Fuel is a great place to start. As far as you worries about rebuilding the engine, do a compression test. They are easy, will help you make a more informed decision, and most likely in this case, sleep better at night. Remember good fuel flow to the carburetor doesn't rule out fuel not going through. Might be worth a look at your air filter also.


----------



## fe390man (Dec 30, 2014)

Had similar issue on our 550. Very common for the pto clutch throw out bearing to go out on those. Took me about two hours to z-split the tractor and have it back together. Unfortunately the bearing assembly is very expensive.


----------



## mlappin (Jun 25, 2009)

If the engine is that wore out it should have a ton of blowby. We had a Cat 3208 that was so shot the last 200 acres before it chucked its guts we had a piece of wire holding the dipstick in.


----------



## Gearclash (Nov 25, 2010)

If a gasser has a fuel supply restriction is is apt to pop and sputter, and cut out completely, unlike a diesel that will just lose power.


----------



## Hayjosh (Mar 24, 2016)

8350HiTech said:


> If tractor rpms don't drop with mower rpms, I'd agree pto clutch, but I have a feeling the tractor is bogging down at the same time from the same lack of power that's not allowing it to go uphill and pushing in the clutch (thus reducing power demand for tractor motion) is allowing the pto to pick back up.
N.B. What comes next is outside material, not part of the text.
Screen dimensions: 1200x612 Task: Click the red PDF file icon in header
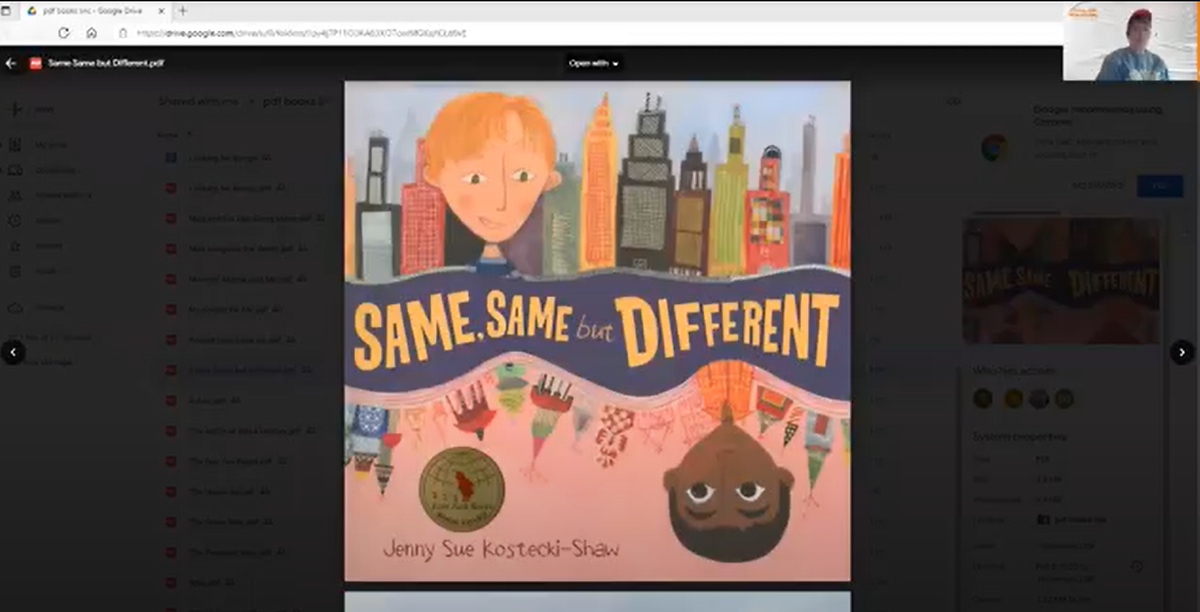[x=36, y=63]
I'd still start with fuel as the primary culprit but gas engines aren't my thing.


The tractor isn't bogging down with mower RPMS, it just bogs down when it goes up the slightest incline whether it's pulling anything or not (or whether PTO is running or not).
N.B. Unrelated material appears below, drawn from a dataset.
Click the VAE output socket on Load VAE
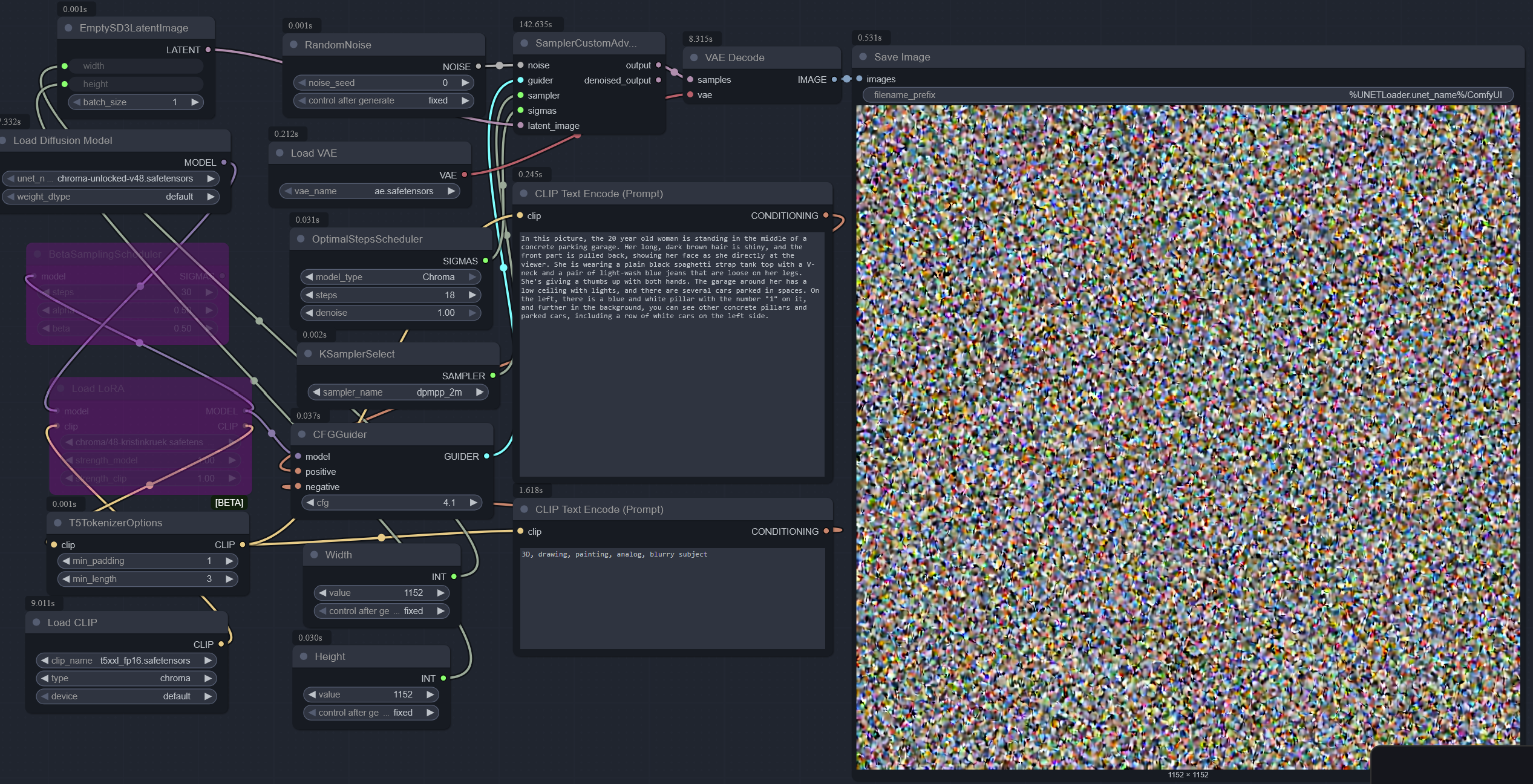 tap(465, 175)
However when the PTO finally cut out was on level land so it was just flat cruising.

I did replace the filter today (haven't run it yet) but seeing as how freely gas was gushing through the existing filter I'm doubting it's a fuel issue.


----------



## mlappin (Jun 25, 2009)

Never worked on a 550, the zenith carbs on some of the bigger models could do weird things.

Not as likely but the governor could not be functioning properly.


----------



## Hayjosh (Mar 24, 2016)

I was out driving around with the new fuel filter, I don't know if it made a difference or not. The tractor didn't seem to chug as much going up a light incline but it wasn't pulling the mower or turning the PTO either.

However I notice the PTO lever has basically no resistance to it whatsoever when I engage the PTO clutch, and it's suppose to have 35-40 lbs resistance. It has resistance when the clutch pedal is depressed, but not when the tractor is running in neutral. So now I'm wondering if this is just a case of adjusting the PTO clutch?

//EDIT: Update--so I tried to adjust the PTO clutch but the adjusting nut doesn't want to budge. There is a spring-loaded pin that gets depressed in and then the adjusting nut should be able to rotate either clockwise to tighten or counterclockwise to loosen. However this adjusting nut seems pretty seized on there.


----------